■ **Çalışma soruları**:
A – Aşağıdaki yolsuzluk konulu metinde "Varlık gerekçesi sermayeye" sözleriyle başlayıp aşağıya doğru "arttırmanın yolunu bulurlar." sözlerine kadar uzanan bölümün tamamını hiçbir şeyi değiştirmeden çoğaltın.
B – Aşağıdaki yolsuzluk konulu metne göre, yasalara uygun ödemeleri yeterli görmeyen yöneticiler sömürüden aldıkları payı hangi yöntemlerle arttırır?
C – Aşağıdaki yolsuzluk konulu metni son cümlesinden sonra ileriye taşıyarak sürdürün.

■ **Metin alıntısı**:
Varlık gerekçesi sermayeye hizmet olan her hükümet kapitalist yağmadan payına düşeni alır. Bu pay kimi zaman yasal kılıfa uygun kimi zaman yasalar çiğnenerek alınır. Yasalara uygun yapılan ödemeleri yeterli görmeyen hükümet ya da devlet yöneticileri rüşvet, ihale, yolsuzluk, haraç gibi yöntemlerle sömürüden aldıkları payı arttırmanın yolunu bulurlar.
Bu tür kepazelikler yeni değil elbet. Her dönemin “rutin” icraatları arasında bu kirli işler de yer alır. Hükümet olmanın yanı sıra devletleşen dinci-gericilik odağı AKP ise tam bir rüşvet, yağma, yolsuzluk, haraç sistemi kurdu. Devlet kurumlarındaki atanmışların da AKP’li olması, yağma sisteminin ülkenin dört bir yanına yayılmasını sağlıyor.

Öğelerin nerede yer aldığına ilişkin kayıtlar:

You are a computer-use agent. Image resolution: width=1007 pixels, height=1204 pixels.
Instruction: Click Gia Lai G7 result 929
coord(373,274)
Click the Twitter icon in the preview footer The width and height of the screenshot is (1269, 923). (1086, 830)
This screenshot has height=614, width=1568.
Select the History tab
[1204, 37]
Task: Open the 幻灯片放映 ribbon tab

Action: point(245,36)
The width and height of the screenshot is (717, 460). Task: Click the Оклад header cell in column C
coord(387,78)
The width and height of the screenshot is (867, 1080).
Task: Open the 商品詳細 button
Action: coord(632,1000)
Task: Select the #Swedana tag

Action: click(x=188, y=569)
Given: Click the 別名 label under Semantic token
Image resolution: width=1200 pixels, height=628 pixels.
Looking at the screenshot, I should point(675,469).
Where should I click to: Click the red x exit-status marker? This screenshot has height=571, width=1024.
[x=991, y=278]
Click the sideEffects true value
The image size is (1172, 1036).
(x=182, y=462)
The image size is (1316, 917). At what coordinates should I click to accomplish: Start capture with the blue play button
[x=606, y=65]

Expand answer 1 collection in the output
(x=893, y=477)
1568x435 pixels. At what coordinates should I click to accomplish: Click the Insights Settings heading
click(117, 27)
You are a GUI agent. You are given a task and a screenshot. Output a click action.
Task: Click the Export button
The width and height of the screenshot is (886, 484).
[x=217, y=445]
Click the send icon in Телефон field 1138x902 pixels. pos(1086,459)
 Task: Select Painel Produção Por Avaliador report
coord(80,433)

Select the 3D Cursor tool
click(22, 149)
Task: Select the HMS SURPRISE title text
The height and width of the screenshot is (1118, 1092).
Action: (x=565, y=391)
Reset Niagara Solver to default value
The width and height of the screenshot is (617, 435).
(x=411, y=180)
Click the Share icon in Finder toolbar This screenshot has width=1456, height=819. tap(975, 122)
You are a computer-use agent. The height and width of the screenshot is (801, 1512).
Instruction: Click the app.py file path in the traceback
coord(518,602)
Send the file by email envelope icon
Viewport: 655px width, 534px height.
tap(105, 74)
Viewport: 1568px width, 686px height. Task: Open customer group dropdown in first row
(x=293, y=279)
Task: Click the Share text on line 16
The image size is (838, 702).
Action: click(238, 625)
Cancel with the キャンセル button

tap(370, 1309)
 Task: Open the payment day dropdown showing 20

■ **Soruların cevapları**:
A –
Varlık gerekçesi sermayeye hizmet olan her hükümet kapitalist yağmadan payına düşeni alır. Bu pay kimi zaman yasal kılıfa uygun kimi zaman yasalar çiğnenerek alınır. Yasalara uygun yapılan ödemeleri yeterli görmeyen hükümet ya da devlet yöneticileri rüşvet, ihale, yolsuzluk, haraç gibi yöntemlerle sömürüden aldıkları payı arttırmanın yolunu bulurlar.

B – Rüşvet, ihale, yolsuzluk ve haraç gibi yöntemlerle arttırırlar.

C –
Başında valilerin bulunduğu “İl özel idaresi” adı altında kentleri yönetenler de yağmadan pervasızca pay alıyorlar. Bu alandaki yağmanın haddi hesabı bilinmiyor. Ancak bizzat sarayın emrinde çalışan Sayıştay’ın son raporunun belirlediği ihale usulsüzlükleri rejimin tepeden tırnağa çürüdüğünü gözler önüne sermeye yeter. Rapor ülkenin dört bir yanındaki 25 ilde saptanan ihale usulsüzlüklerinde 500 milyondan fazla para harcandığını ortaya koydu. Belirtmek gerekiyor ki rapor, buz dağının görünün kısmından ibarettir.
Yasal mevzuatı ayaklar altına alan AKP’li valiler güdümündeki yerel idareler keyfine göre ihale açıp yüz milyonları harcamışlar. İstediğine, istediği miktarda ihale adı altında para dağıtan bu idareler, kurdukları yağma düzeniyle sömürüden aldıkları payı arttırmışlar. Bu pervasızlık, “saray rejiminin aparatı yerel idarelerden kimse hesap soramaz” rahatlığından kaynaklanıyor olsa gerek. Nitekim yağma düzeni Sayıştay raporlarıyla kayıt altına alınmasına rağmen “suçlular” kentleri idare etmeye devam ediyorlar.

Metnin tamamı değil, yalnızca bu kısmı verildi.